Tehran – Amid more than a year-long COVID-19 pandemic, the Food and Agriculture Organization of the United Nations (FAO), in collaboration with Iran’s ministries of Agriculture Jahad and Energy and local research institutions, keeps up with its commitment to implement activities envisaged to further improve agricultural water efficiency, productivity and sustainability in Qazvin plain.

Thanks to the financial support provided by the Swedish International Development Cooperation Agency (SIDA) to a regional project implemented by FAO in eight countries in the NENA region, including Iran, the Organization moves forward with its running operations focused on enhancing water accounting and water productivity in Qazvin Irrigation Network (QIN) over the last 12 months. To mention a few, these undertakings cover a wide range of domains such as crop mapping, irrigation water resource mapping, water productivity mapping, actual evapotranspiration (ETa), water loss and crop yield measurement, farm households survey, and farmer field schools establishment. 

Contributing to the water accounting component of the project and based on a calibrated methodology and three rounds of data collections, FAO supported a local leading academic institution, Imam Khomeini International University of Qazvin (IKIU-Qazvin), to complete the development of two seasonal crops maps for QIN with the highest possible accuracy. The prepared crop maps enable the authorities to determine the area allocated to each crop type and obtain a more accurate assessment of agricultural water resources and water consumptions in the area. 

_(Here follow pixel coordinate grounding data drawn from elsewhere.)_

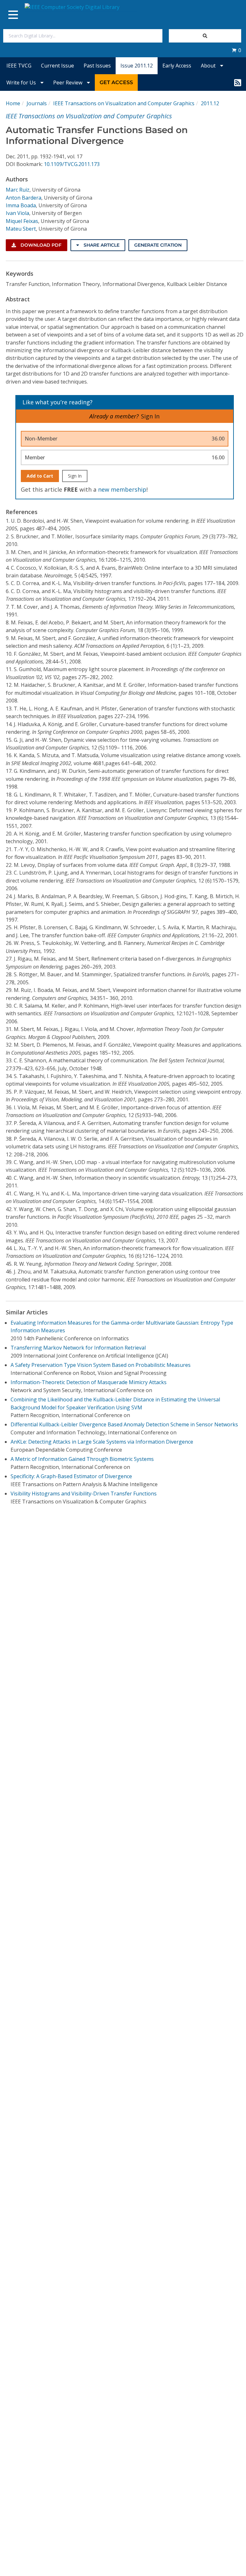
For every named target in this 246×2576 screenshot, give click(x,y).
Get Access (116, 82)
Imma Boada (21, 205)
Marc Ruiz (17, 189)
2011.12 (210, 103)
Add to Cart (40, 476)
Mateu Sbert (21, 228)
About (209, 65)
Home (13, 103)
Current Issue (57, 65)
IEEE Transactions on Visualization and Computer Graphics (123, 103)
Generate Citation (158, 245)
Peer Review (68, 82)
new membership (122, 489)
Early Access (176, 65)
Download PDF (40, 245)
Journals (37, 103)
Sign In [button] (150, 416)
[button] (236, 50)
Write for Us (21, 82)
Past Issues (97, 65)
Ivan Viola (17, 213)
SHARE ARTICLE (100, 245)
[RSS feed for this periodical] (237, 82)
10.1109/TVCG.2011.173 (72, 164)
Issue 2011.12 (136, 65)
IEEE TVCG (18, 65)
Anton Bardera (23, 197)
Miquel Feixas (22, 221)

To facilitate the implementation of an integrated and sustainable management system in QIN, FAO joined hands with IKIU-Qazvin to start identifying the local agricultural water resources, their share in the irrigation of farmlands and delivery points in QIN. As part of this activity, IKIU-Qazvin will collects, modifies and updates the existing maps and data regarding boundaries of farmlands, cadastral maps, cultivation plans, coordination of water delivery points, wells, and other water sources, including perennial and seasonal rivers and non-treated wastewater, and the proportion of these sources in irrigation of farmlands at different times of the year using geospatial data, the Google Earth images, and high-resolution satellite images of Sentinel 2. 

Progressing forward with water accounting in QIN and pertinent information gaps, IKIU-Qazvin supported by FAO initiated the work on providing calibrated spatially distributed ETa maps for the area, based on the collected topographic, meteorological, soil and other geospatial data, satellite images (especially Sentinel and Landsat images) and the available field-data. 

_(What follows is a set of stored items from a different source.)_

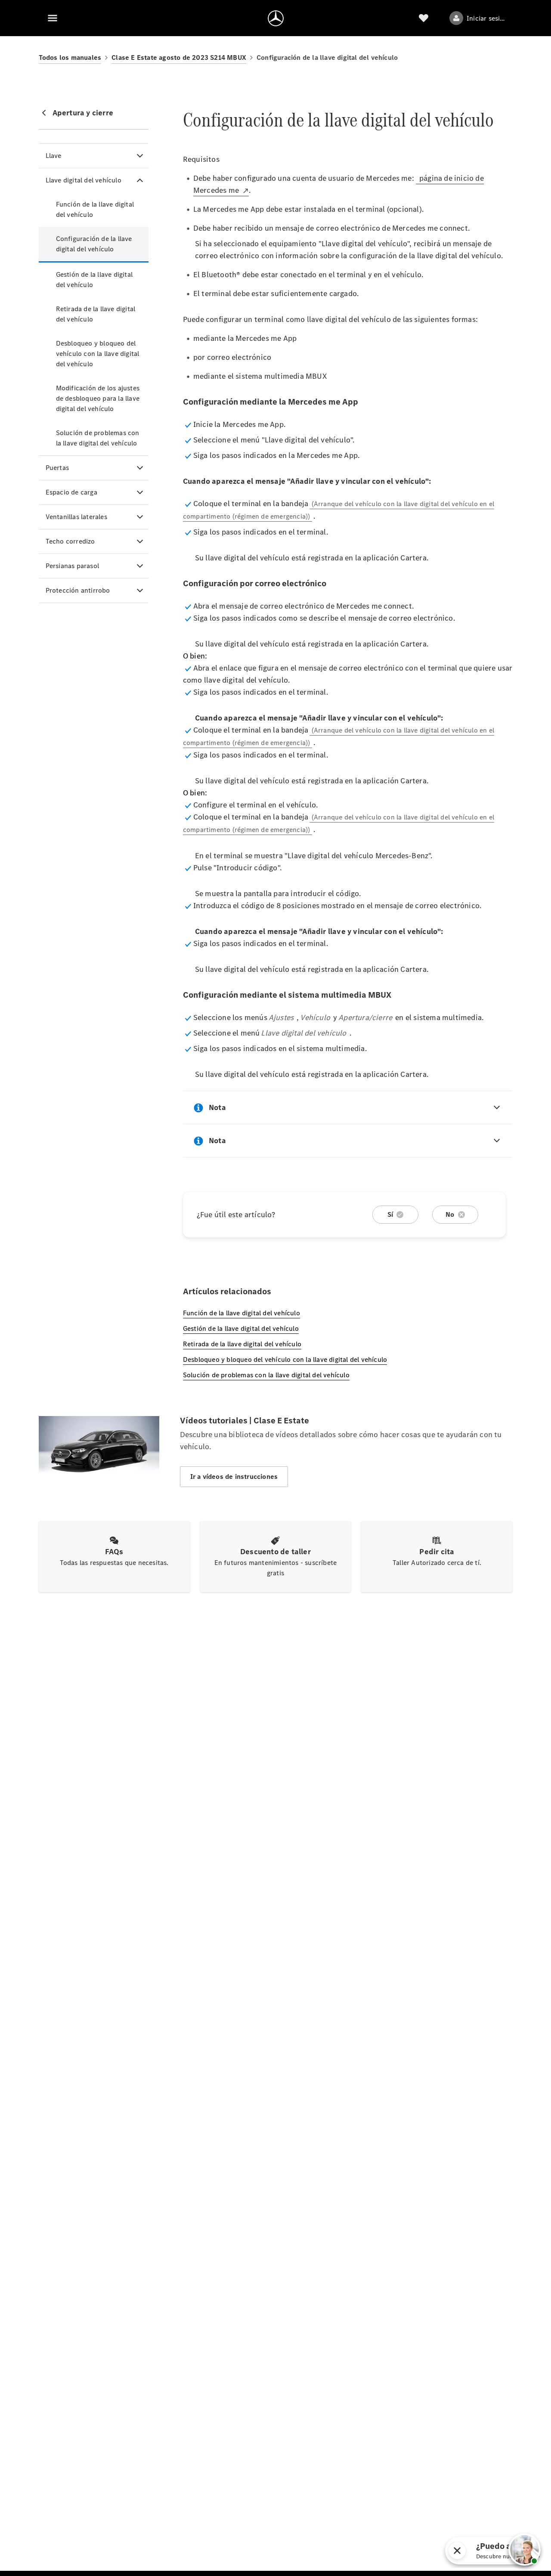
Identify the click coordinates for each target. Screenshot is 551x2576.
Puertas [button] (57, 467)
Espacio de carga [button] (71, 492)
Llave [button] (54, 155)
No (450, 1214)
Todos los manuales (70, 57)
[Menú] (52, 18)
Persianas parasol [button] (72, 565)
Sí (390, 1214)
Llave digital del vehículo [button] (83, 180)
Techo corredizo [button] (70, 541)
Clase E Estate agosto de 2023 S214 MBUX (178, 57)
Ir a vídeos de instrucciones (234, 1476)
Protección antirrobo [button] (78, 590)
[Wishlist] (423, 18)
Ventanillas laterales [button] (76, 516)
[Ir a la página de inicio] (275, 18)
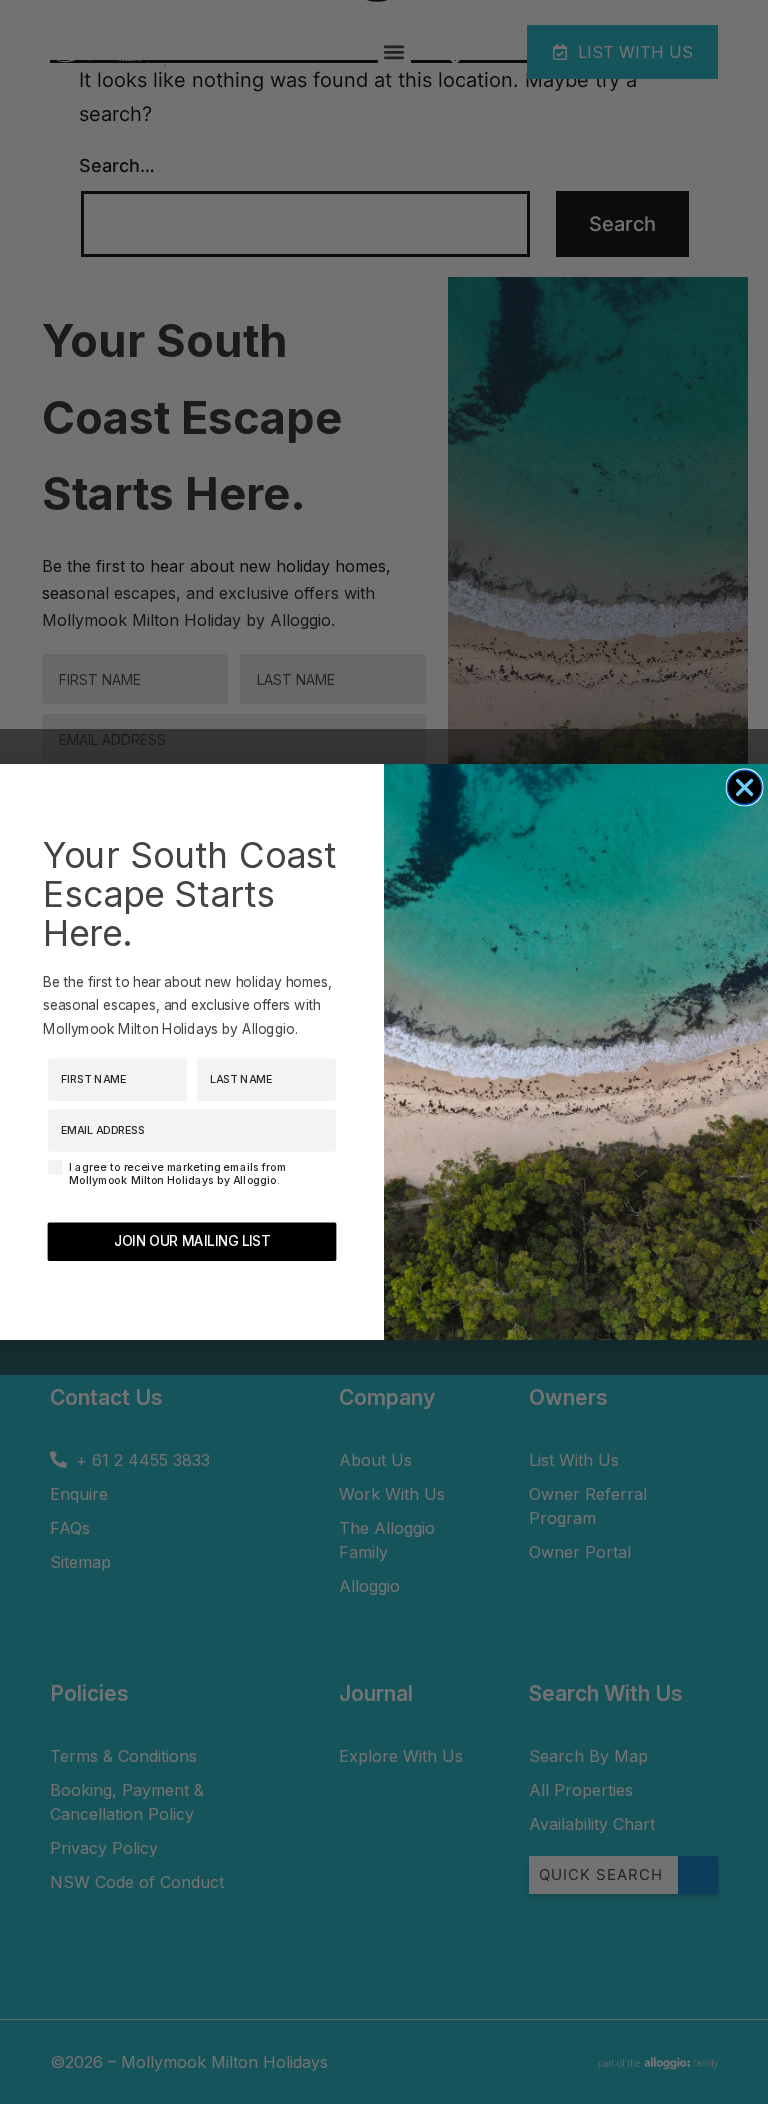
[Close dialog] (744, 787)
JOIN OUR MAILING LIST (192, 1241)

The developed crops and ETa maps would be used to estimate crop water productivity and yield from the satellite in the study area. Building on the already developed assessment tools, remote sensing technologies, accessible database and complementary field questionnaires, the Organization supports the IKIU-Qazvin to produce and validate vegetation indices required for a calibrated AquaCrop model and develop and evaluate geospatial crop yield estimations. ETa, crops and yield maps then will be utilised by the project to produce water productivity maps of the selected crops (wheat, barley and maize) in QIN. 

To further improve water productivity in Qazvin plain and support adopting effective options by Iranian authorities to rationalize water allocation and enhance water use efficiency in the agriculture sector, FAO linked the arms with Payame Noor University of Qazvin to kick off conducting a farm-household survey of agricultural operators in QIN to fill in the existing information gaps and to give a comprehensive view of the farming practices in the area. Formulated on the questionnaire developed by FAO and the University of Cordoba, the survey generates reliable data and analysis on performance indicators of crop productivity across different farm types, cropping patterns, management techniques, water productivity under different water management systems, economic returns to current farming practices, water economic productivity for different crop/management systems, and farm household socio-economic conditions. 

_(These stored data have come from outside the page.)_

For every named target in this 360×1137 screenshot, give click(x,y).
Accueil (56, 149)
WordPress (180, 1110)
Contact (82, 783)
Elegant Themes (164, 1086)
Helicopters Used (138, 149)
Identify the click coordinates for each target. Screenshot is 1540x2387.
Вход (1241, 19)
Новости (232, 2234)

Getting down to the challenge of low water productivity practices in QIN, FAO, in close partnership with the Qazvin Provincial Office of the Agricultural Research, Education and Extension Organization, began the establishment of three Farmer Field Schools (FFS) in the area to support transferring the requisite technical knowledge and skills to the farmers to identify and handle challenges of low water productivity, to understand and monitor local water resources, and to decide as a group on the optimal cropping pattern. 

Approaching the Iranian New Year, Nowruz, and a new wave of hopes raised by the latest achievements in fighting against the COVID-19 pandemic and further expected easing of restrictions and lockdowns, the Organization persists in its commitments to support the country to develop, implement and mainstream measures and practices aimed at improved Iranian agro-rural resilience and capacities.

Being the lead UN agency in promoting sustainable climate-smart agriculture development across the world, FAO lends its expertise to member countries to further facilitate and mainstream a more efficient, productive, equitable and environmentally friendly use of water in agriculture.